* [WHAT THE EXERCISE ASKS]
Answer these questions from the vomiting fact sheet below.
(a) What does the fact sheet say most often causes vomiting?
(b) Because of what danger can vomiting be harmful to a child?
(c) Above what temperature should a fever in a vomiting child prompt a call to the doctor?

Facts About Vomiting

Facts About Vomiting

Learn how to stay safe from vomiting, and how to take care of a child who is vomiting.

What causes vomiting?

Vomiting is most often caused by a virus.

Bacteria, parasites, foods that are hard to digest and other things, such as stress or even car travel, may also cause a child to vomit. Vomiting may also be a sign of other infectious or serious non-infectious illness, such as appendicitis.

Vomiting can be harmful to a child because of the danger of dehydration. Dehydration occurs when too much fluid is lost from the body. Children who are vomiting must drink enough fluids so they don’t become dehydrated.

What to do if your child is vomiting

What To Do At Home
  • Make sure everyone in the house, including your child, washes their hands after using the toilet and after diaper changes.
  • Wash hands often and always before preparing or eating food.
  • Use a different towel, facecloth, dish, spoon, etc. for each person to stop the germs from spreading.
When to Call Your Doctor or 811

Call your doctor right away if your child is vomiting and has any Signs of Dehydration or the following:

  • has stomach pain that is severe and does not stop
  • is bringing their knees up to their stomach and crying
  • has fast breathing
  • is under 6 months of age
  • refuses to drink
  • has a fever with a temperature higher than 38.5°C
  • is very sleepy or fussy
  • has severe head or neck pain
  • has green vomit
  • has blood in the vomit or in diarrhea
  • is still vomiting after 4–6 hours

How is vomiting spread?

* [DATA EXTRACT]
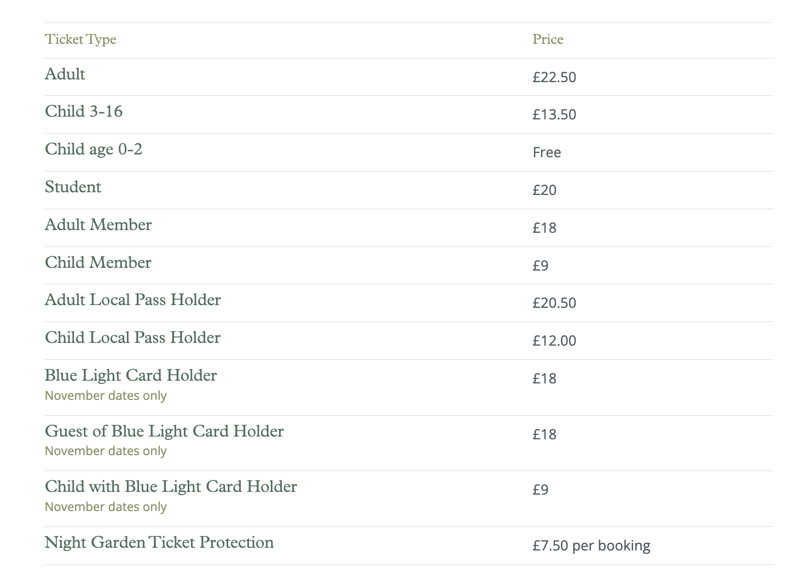Click the £13.50 price value

[554, 115]
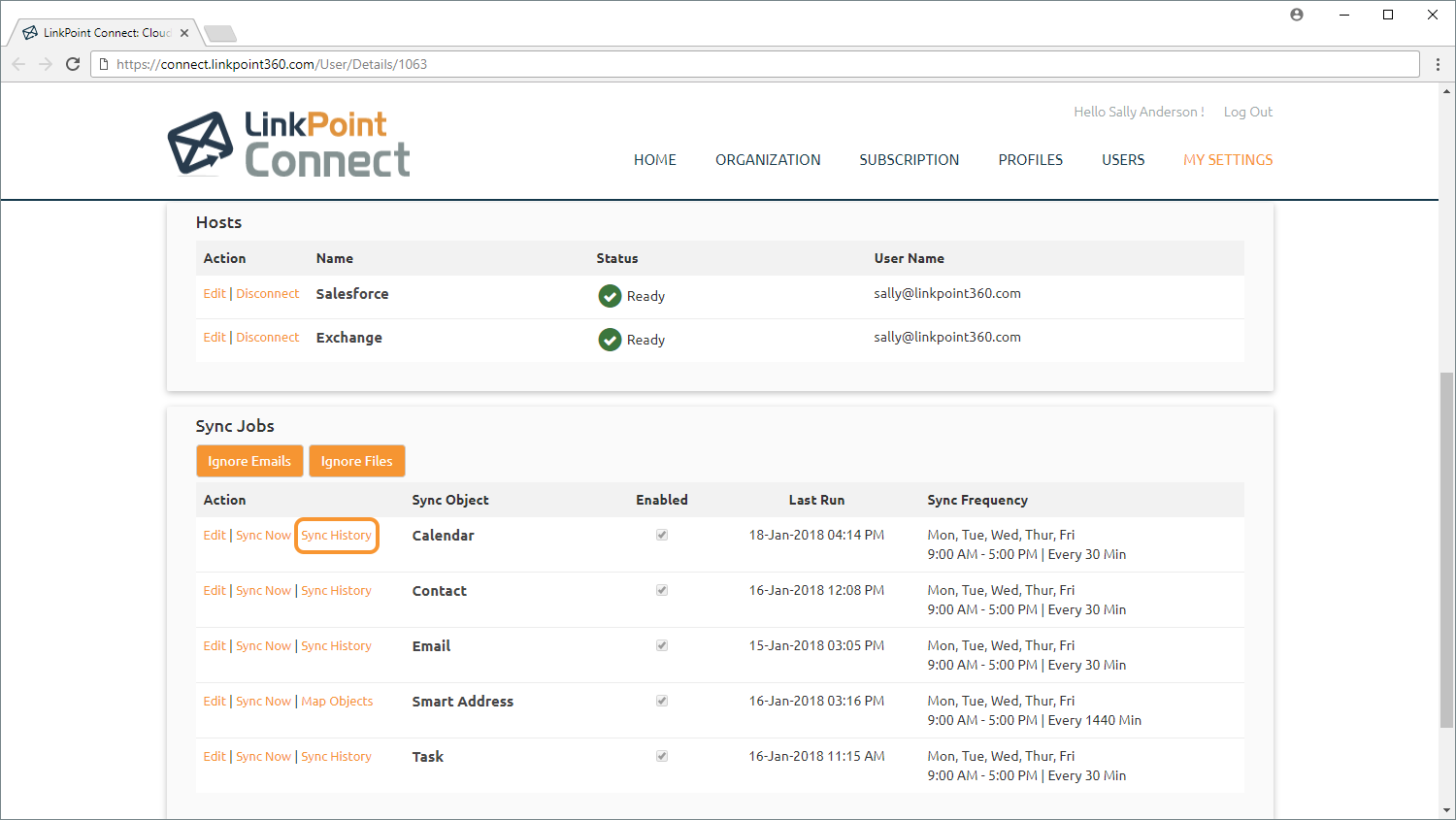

* [SOLUTION TO THIS EXERCISE]
(a) A virus.
(b) Dehydration.
(c) 38.5°C.